As far as paradox goes, the way I see it, there are essentially three distinct possibilities: a) the universe abhors paradox and therefore does not allow time travel to occur (an idea which Hawking seems to espouse in his book); b) the universe is pretty much okay with paradox and perhaps even needs it in order to thrive (an idea I recall first discovering in the short-lived DC/Helix comic book Time Breakers); or c) the universe abhors paradox but allows time travel to occur (an idea I tried to explore, I think unsuccessfully, in this short story a few years ago). Option A renders the whole argument moot; Option B allows for a lot of playful and convoluted weirdness wherein pretty much anything can happen; and Option C, if taken to its logical conclusion, seems to suggest a universe wherein choice and chance and change don’t enter into the equation. A universe in which, for example, you couldn’t go back and prevent the Kennedy assassination because, simply by attempting it, you were ensuring that you’d always gone back in time, had always been there the first time around, had failed to prevent it then and would forever continue to do so. As I wrote in my notes to my story, “Perhaps the Universe does abhor paradox, though, but not time travel; everything is merely a loop, another cycle, reiteration. Possibility is gone. Time travel does not necessarily indicate paradox, I have tried to argue, although we might actually prefer if it did.”

But, as far as “technically feasible” goes, I haven’t got a clue.

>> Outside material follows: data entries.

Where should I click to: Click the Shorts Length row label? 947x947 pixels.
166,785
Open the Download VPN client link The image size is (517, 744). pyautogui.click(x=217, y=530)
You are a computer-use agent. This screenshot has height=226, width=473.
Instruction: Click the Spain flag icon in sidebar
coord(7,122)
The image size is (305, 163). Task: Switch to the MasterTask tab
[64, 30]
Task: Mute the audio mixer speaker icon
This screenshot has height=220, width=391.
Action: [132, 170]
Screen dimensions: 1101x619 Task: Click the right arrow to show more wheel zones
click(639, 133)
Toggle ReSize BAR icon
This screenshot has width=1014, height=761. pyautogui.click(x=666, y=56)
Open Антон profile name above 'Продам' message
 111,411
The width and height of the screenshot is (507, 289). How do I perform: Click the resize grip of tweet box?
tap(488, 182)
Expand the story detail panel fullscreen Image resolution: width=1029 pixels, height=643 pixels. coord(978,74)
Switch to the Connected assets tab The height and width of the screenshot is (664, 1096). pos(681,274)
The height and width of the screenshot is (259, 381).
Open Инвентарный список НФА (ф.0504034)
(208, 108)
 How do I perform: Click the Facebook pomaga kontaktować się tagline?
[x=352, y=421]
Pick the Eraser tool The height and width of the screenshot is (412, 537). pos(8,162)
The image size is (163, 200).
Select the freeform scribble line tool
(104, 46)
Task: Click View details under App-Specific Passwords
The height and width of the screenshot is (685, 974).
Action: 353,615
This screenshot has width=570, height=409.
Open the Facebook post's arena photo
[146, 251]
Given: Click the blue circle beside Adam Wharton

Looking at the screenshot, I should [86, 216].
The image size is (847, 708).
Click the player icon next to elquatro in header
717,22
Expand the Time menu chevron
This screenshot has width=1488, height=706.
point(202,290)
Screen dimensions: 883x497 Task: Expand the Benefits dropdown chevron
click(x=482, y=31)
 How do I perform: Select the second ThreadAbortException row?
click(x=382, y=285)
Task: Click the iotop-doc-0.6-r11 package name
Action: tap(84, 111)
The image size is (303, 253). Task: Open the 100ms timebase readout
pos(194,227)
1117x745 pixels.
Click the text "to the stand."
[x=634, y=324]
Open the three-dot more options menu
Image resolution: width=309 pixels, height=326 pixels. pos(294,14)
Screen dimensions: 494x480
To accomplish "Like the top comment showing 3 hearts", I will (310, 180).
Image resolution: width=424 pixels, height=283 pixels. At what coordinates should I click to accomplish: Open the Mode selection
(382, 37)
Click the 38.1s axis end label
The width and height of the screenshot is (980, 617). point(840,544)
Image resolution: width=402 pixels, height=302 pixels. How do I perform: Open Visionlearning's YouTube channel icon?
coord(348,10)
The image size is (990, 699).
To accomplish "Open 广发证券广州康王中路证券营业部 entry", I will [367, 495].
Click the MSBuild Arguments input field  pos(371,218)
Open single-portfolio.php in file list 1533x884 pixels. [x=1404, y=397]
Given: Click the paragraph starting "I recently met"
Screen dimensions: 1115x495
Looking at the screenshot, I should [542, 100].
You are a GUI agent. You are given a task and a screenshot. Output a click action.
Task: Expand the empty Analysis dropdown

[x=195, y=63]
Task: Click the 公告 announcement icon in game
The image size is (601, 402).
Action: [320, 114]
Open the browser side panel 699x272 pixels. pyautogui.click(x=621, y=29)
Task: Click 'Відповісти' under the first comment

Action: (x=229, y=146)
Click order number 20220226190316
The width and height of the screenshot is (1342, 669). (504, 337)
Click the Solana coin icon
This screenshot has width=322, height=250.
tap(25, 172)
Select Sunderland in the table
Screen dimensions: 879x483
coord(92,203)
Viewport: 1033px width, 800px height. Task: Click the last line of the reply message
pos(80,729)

3. Describe your favorite Monty Python sketch. What makes it your favorite? That is an exceptionally difficult question. I don’t think I have a single favorite. There are definitely sketches of which I’m more fond than others (I’ve discussed before, at some length, my fondness for the Pepperpots), but it’s all but impossible to choose one in particular. That being said, I do think the “Fish-Slapping Dance” is perhaps their most brilliant bit of physical comedy. As Michael Palin has said, “If all the work I’d ever done was going to be destroyed…I’d rather save the ‘Fish Slapping Dance’.” It’s just so silly and simple, and it makes me happy every time I see it. And I think it’s much better seen (mpg) than described.

4. When you picture yourself thriving, successful, and happy, what job do you have? I am a writer. Most don’t thrive, succeed, or attain happiness. But it’s the only job I’ve ever wanted. If I could do it well enough to make a modest living at it, I’d be happy.

5. Other than in posts about your search referrals, have you ever mentioned Steve Guttenberg on your blog? A quick check with Blogger’s search engine confirms that no, I never have. There are, however, other sections of my website, which the casual reader may be forgiven for missing, since they are rarely, if ever, updated. In particular, my caption gallery is to blame for this one. It contains at least two Guttenberg references: one by someone called saint_marie here and my own “Returning Steve Guttenberg to the wild” here. (I’m not sure where the latter image comes from — maybe Seaquest DSV or some lame Sci-Fi original — but the former is one of many screengrabs from the first season of Farscape, which are always strange to see again, now that I’m become such a big fan of the series and can actually put them in context.)

And yes, the fact that the number of search referrals for “steve guttenberg naked” can only increase now that I’ve discussed it here has not, I assure you, escaped me.